**Collection entries**:
┄┄┄┄┄┄

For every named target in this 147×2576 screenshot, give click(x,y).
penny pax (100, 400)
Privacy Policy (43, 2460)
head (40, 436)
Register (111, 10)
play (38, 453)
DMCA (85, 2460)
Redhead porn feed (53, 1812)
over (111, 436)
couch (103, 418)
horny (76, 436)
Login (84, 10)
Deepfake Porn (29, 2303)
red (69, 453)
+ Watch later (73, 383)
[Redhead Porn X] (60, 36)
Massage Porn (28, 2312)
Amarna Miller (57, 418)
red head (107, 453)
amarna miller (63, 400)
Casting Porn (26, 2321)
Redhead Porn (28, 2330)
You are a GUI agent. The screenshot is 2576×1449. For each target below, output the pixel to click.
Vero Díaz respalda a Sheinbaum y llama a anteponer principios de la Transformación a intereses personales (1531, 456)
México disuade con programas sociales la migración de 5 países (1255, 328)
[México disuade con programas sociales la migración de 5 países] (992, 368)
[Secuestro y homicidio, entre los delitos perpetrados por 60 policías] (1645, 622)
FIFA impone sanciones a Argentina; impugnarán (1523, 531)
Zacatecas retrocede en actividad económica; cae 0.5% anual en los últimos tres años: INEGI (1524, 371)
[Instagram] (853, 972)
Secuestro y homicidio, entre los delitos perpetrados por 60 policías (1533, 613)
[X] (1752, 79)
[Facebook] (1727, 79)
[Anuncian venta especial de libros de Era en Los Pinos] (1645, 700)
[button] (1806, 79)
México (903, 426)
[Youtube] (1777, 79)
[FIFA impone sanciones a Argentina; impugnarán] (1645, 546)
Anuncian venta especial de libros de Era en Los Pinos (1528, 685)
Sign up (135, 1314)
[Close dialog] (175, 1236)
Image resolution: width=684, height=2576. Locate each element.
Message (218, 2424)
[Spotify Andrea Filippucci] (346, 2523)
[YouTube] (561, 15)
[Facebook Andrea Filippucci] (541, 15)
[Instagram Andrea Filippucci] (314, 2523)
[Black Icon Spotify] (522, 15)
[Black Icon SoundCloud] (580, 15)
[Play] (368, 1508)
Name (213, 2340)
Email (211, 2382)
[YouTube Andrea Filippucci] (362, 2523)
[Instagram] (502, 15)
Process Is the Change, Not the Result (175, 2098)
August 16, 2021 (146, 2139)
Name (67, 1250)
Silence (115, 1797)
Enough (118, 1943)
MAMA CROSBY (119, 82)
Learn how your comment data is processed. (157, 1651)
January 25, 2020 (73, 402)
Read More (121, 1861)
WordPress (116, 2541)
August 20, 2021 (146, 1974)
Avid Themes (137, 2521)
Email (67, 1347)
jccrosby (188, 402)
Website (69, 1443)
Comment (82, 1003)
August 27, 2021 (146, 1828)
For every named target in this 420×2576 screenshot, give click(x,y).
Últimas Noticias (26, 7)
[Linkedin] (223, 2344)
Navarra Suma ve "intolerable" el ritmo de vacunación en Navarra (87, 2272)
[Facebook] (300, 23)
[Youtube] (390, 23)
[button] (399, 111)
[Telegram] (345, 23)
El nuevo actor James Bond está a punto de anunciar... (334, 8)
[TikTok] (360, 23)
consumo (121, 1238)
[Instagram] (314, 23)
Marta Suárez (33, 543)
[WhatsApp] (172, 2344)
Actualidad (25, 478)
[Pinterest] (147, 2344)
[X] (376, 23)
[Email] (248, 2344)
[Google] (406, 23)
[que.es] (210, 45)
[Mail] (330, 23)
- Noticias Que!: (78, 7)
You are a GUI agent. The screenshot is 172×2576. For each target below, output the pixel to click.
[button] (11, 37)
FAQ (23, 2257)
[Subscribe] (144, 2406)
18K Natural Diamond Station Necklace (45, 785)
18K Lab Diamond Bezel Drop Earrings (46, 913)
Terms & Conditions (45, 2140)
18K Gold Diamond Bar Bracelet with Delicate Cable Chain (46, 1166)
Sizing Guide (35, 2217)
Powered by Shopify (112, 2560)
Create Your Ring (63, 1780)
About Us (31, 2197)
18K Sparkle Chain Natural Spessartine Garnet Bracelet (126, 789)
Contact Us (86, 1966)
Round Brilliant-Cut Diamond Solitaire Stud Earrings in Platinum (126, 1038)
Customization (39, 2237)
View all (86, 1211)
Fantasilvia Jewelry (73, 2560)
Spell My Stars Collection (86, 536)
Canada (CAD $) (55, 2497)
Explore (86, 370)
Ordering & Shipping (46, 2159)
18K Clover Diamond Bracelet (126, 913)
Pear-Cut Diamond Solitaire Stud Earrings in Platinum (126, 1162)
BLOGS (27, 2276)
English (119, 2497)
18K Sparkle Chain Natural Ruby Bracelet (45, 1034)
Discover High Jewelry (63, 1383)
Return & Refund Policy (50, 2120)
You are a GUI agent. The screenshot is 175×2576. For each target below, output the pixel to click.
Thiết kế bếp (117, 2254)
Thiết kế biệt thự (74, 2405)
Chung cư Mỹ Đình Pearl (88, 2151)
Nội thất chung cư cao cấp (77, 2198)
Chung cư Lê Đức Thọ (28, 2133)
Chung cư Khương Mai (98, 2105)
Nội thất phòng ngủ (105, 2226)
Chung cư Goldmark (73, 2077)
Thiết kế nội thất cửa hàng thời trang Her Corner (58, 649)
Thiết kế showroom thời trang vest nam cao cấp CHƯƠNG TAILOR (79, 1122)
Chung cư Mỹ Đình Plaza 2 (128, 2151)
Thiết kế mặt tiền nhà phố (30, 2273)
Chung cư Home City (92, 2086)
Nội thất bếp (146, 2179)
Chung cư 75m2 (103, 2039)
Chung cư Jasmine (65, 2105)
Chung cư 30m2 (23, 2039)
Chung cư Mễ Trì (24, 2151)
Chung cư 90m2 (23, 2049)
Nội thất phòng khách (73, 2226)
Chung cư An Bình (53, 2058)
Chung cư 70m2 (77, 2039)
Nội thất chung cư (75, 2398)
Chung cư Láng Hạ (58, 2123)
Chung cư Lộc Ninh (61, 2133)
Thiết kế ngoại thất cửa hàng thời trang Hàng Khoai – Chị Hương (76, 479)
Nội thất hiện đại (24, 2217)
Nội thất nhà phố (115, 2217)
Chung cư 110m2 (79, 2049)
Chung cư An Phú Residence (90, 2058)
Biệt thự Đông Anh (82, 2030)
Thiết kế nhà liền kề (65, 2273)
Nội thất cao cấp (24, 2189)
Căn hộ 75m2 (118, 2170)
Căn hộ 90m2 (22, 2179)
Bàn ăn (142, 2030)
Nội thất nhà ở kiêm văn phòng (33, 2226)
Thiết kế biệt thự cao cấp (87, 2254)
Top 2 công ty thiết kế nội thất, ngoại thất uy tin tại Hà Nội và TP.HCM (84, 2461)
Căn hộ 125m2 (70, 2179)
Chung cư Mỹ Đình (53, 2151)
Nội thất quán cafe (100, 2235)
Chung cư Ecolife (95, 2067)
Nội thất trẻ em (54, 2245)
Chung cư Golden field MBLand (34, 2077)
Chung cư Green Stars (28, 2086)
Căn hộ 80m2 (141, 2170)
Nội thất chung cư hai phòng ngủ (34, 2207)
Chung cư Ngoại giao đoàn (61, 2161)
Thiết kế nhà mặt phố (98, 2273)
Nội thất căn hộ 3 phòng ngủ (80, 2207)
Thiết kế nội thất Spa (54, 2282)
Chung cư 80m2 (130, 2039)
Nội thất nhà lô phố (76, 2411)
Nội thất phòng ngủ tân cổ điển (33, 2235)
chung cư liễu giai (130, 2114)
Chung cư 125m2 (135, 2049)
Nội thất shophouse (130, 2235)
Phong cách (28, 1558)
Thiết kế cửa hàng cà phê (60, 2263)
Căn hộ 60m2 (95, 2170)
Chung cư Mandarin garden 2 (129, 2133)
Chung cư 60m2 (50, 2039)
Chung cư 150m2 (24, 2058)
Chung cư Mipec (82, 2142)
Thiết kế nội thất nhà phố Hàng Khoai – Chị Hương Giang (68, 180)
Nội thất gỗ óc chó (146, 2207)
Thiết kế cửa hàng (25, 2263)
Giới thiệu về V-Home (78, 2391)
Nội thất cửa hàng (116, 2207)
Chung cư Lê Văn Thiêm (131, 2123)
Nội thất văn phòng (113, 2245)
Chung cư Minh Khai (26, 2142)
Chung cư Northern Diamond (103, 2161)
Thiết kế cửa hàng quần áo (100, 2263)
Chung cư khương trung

┄┄┄┄┄┄

**Aim of the exercise**:
Each line from the top of the data, up to and including the line that contains "FIFA impone sanciones a Argentina; impugnarán (1523, 531)", should be set down exactly.

**Written response**:
For every named target in this 147×2576 screenshot, give click(x,y).
penny pax (100, 400)
Privacy Policy (43, 2460)
head (40, 436)
Register (111, 10)
play (38, 453)
DMCA (85, 2460)
Redhead porn feed (53, 1812)
over (111, 436)
couch (103, 418)
horny (76, 436)
Login (84, 10)
Deepfake Porn (29, 2303)
red (69, 453)
+ Watch later (73, 383)
[Redhead Porn X] (60, 36)
Massage Porn (28, 2312)
Amarna Miller (57, 418)
red head (107, 453)
amarna miller (63, 400)
Casting Porn (26, 2321)
Redhead Porn (28, 2330)
You are a GUI agent. The screenshot is 2576×1449. For each target below, output the pixel to click.
Vero Díaz respalda a Sheinbaum y llama a anteponer principios de la Transformación a intereses personales (1531, 456)
México disuade con programas sociales la migración de 5 países (1255, 328)
[México disuade con programas sociales la migración de 5 países] (992, 368)
[Secuestro y homicidio, entre los delitos perpetrados por 60 policías] (1645, 622)
FIFA impone sanciones a Argentina; impugnarán (1523, 531)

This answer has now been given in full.